[Rows of pointing data]
## start
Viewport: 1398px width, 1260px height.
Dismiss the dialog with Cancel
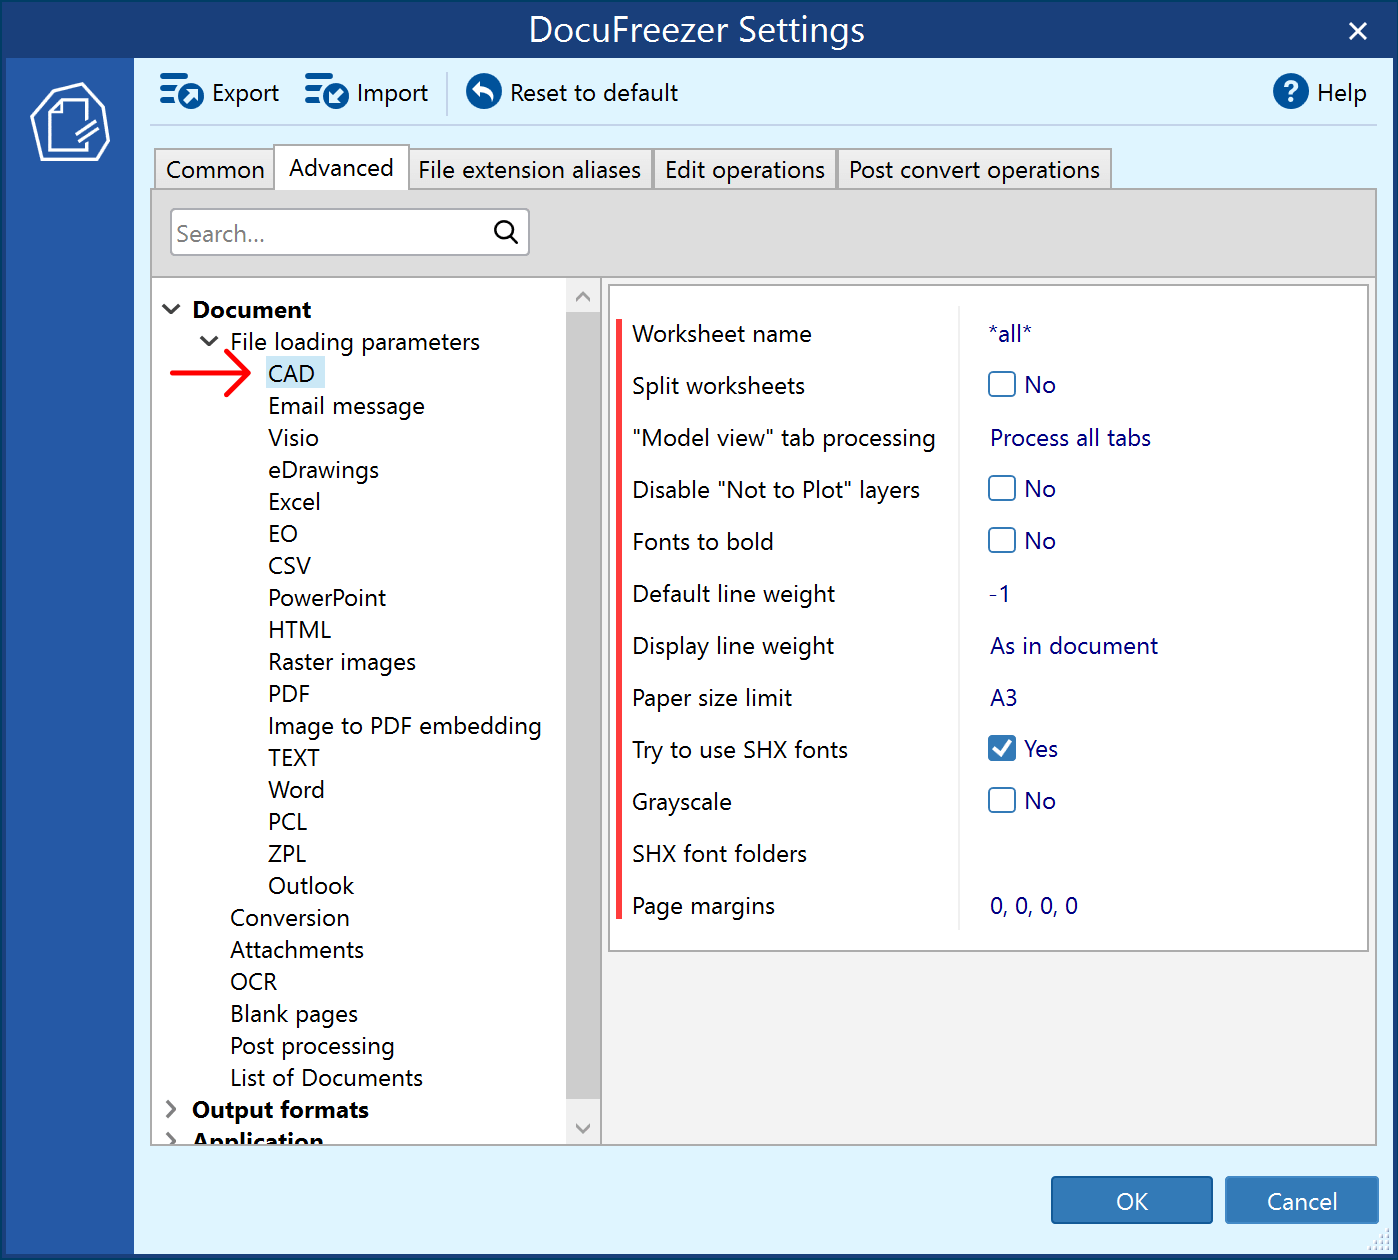1301,1200
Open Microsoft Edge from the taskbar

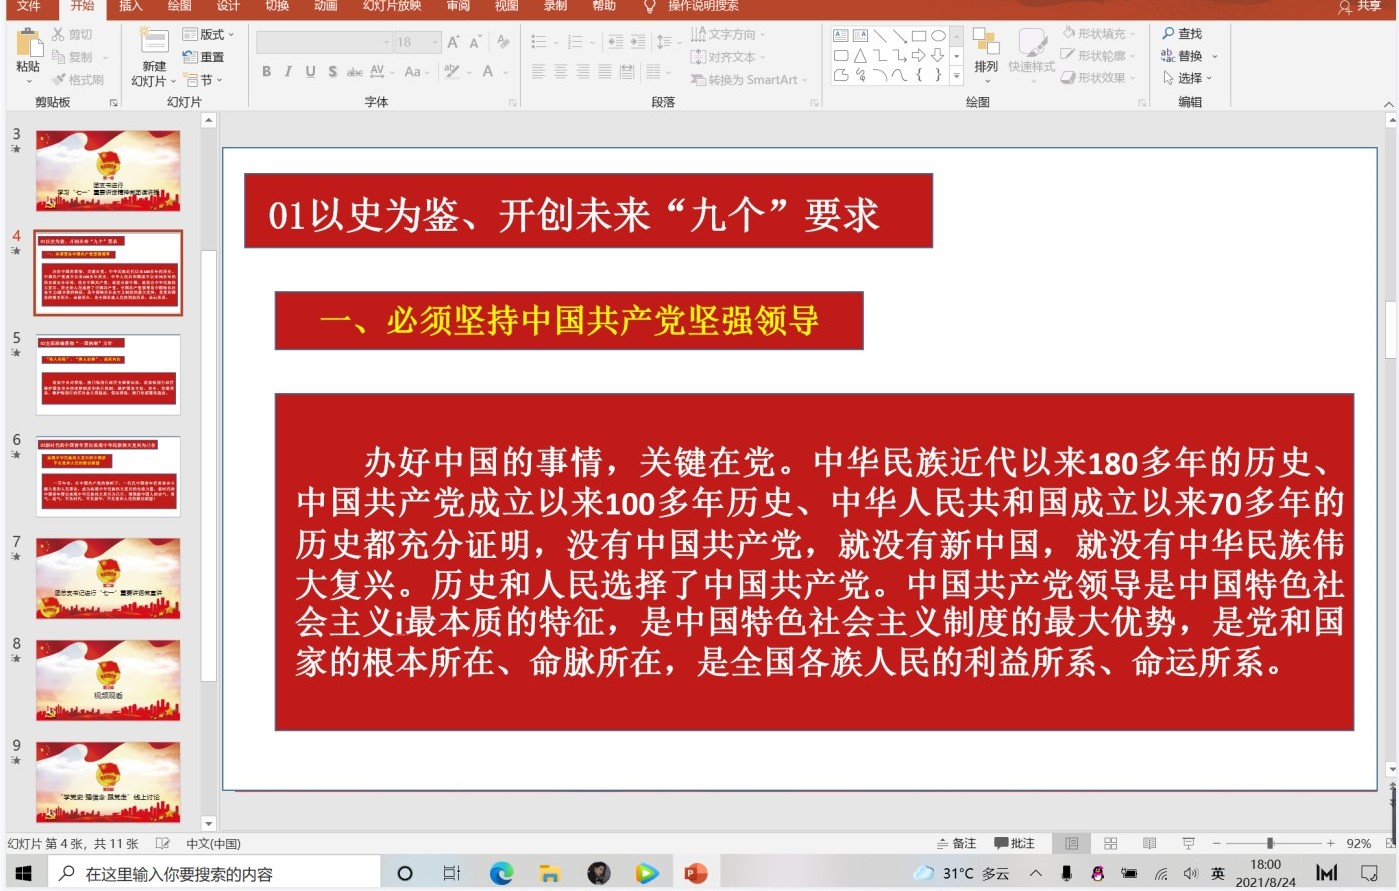[501, 873]
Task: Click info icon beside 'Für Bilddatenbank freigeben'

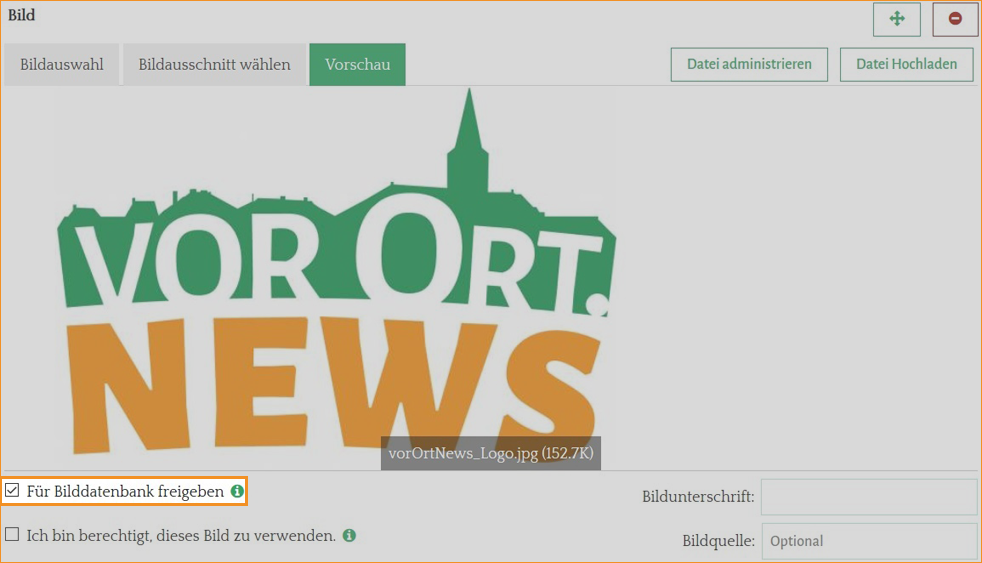Action: click(x=237, y=491)
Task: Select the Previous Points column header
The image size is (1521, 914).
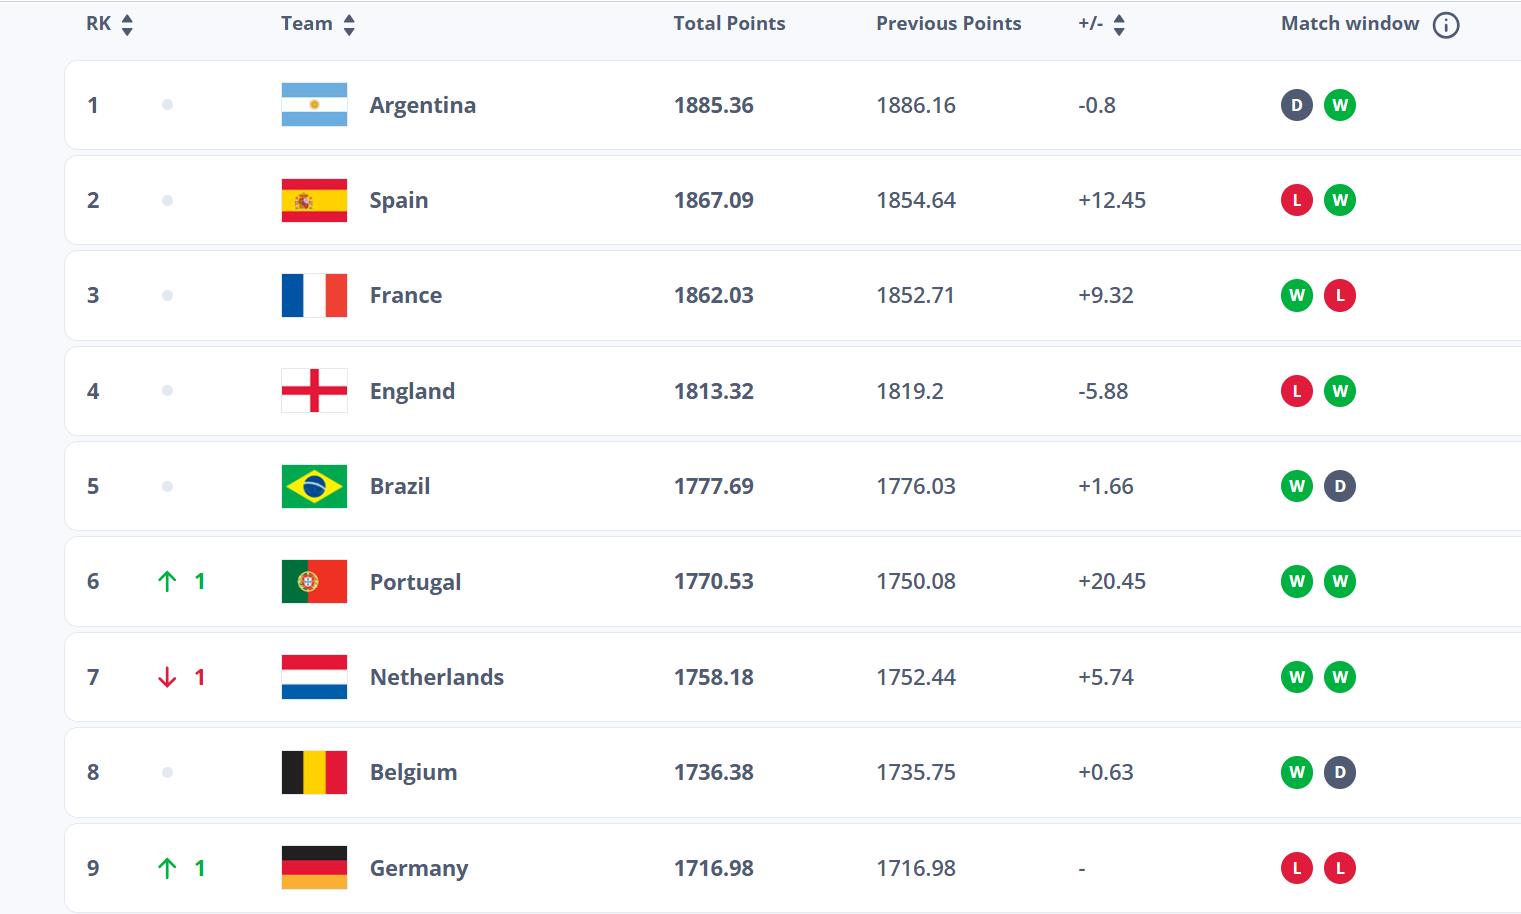Action: (x=948, y=23)
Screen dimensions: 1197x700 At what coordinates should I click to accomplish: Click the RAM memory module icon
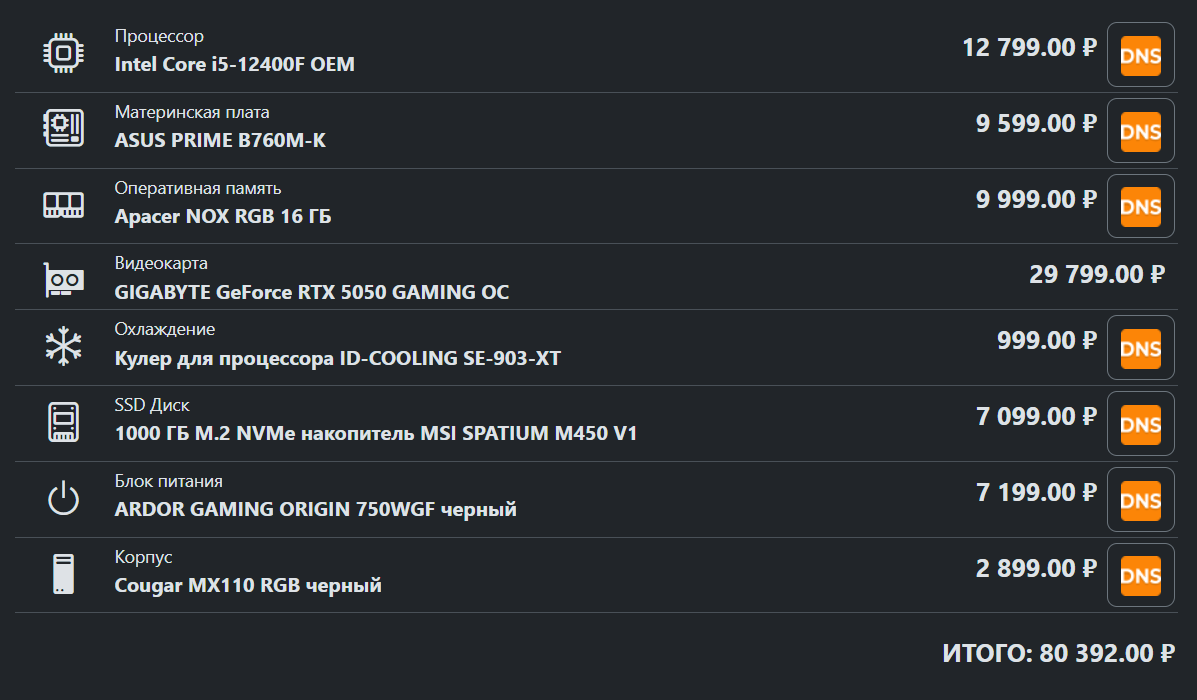click(63, 205)
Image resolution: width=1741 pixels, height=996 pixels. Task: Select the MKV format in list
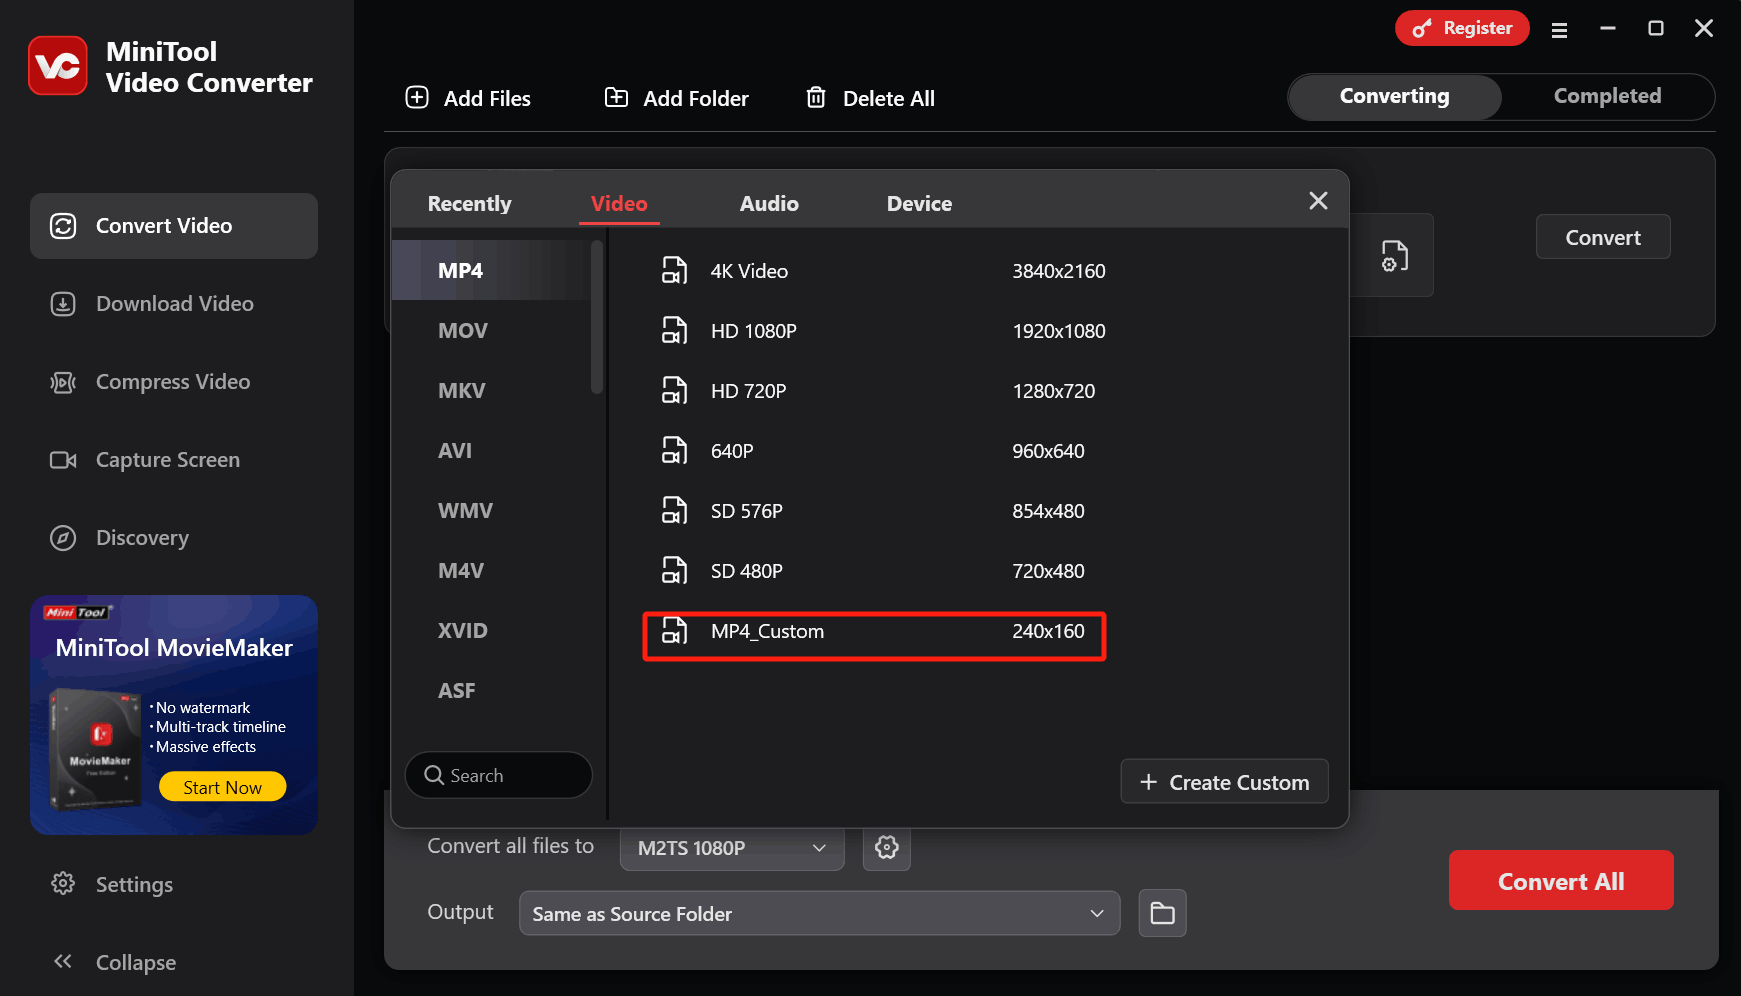pyautogui.click(x=462, y=391)
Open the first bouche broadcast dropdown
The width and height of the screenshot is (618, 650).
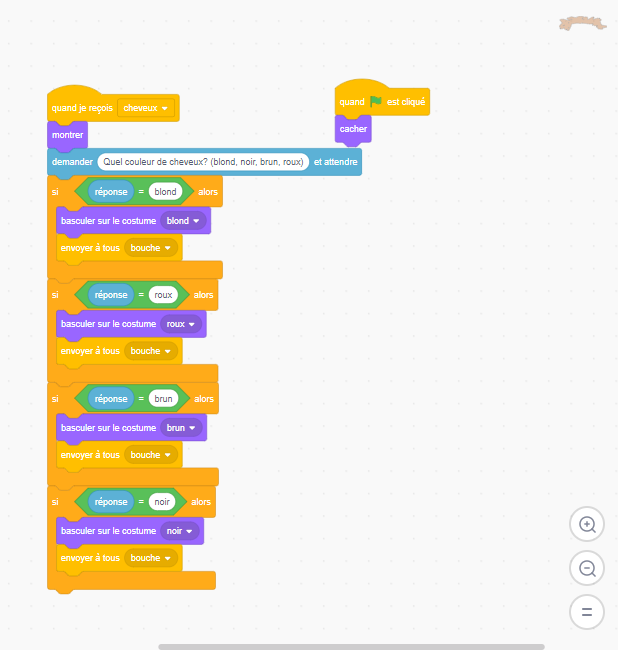pyautogui.click(x=151, y=248)
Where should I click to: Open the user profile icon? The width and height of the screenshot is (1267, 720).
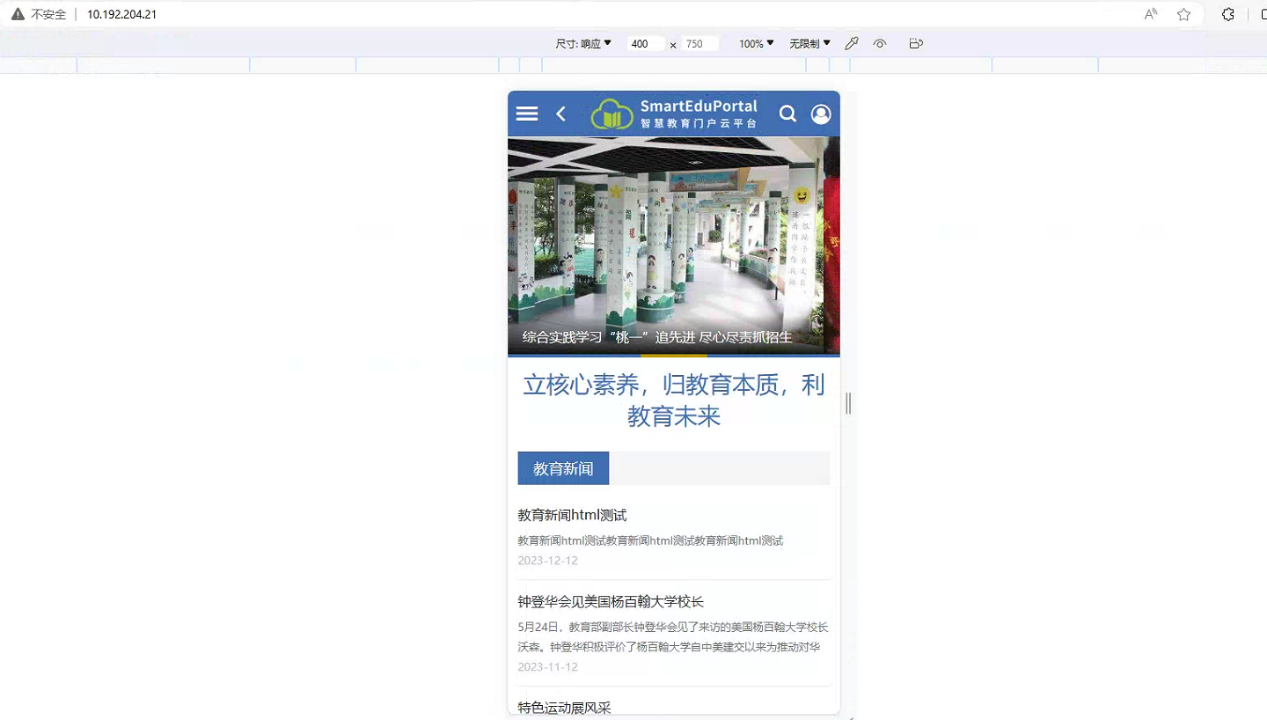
## end
*Your task*.
Which lines in the records above contain the string "width", with case counting? List each of those lines in full.

*Response to the exercise*.
Viewport: 1398px width, 1260px height.
Image resolution: width=1741 pixels, height=996 pixels. Task: Select the MKV format in list
The width and height of the screenshot is (618, 650).
Where should I click to: Open the user profile icon? The width and height of the screenshot is (1267, 720).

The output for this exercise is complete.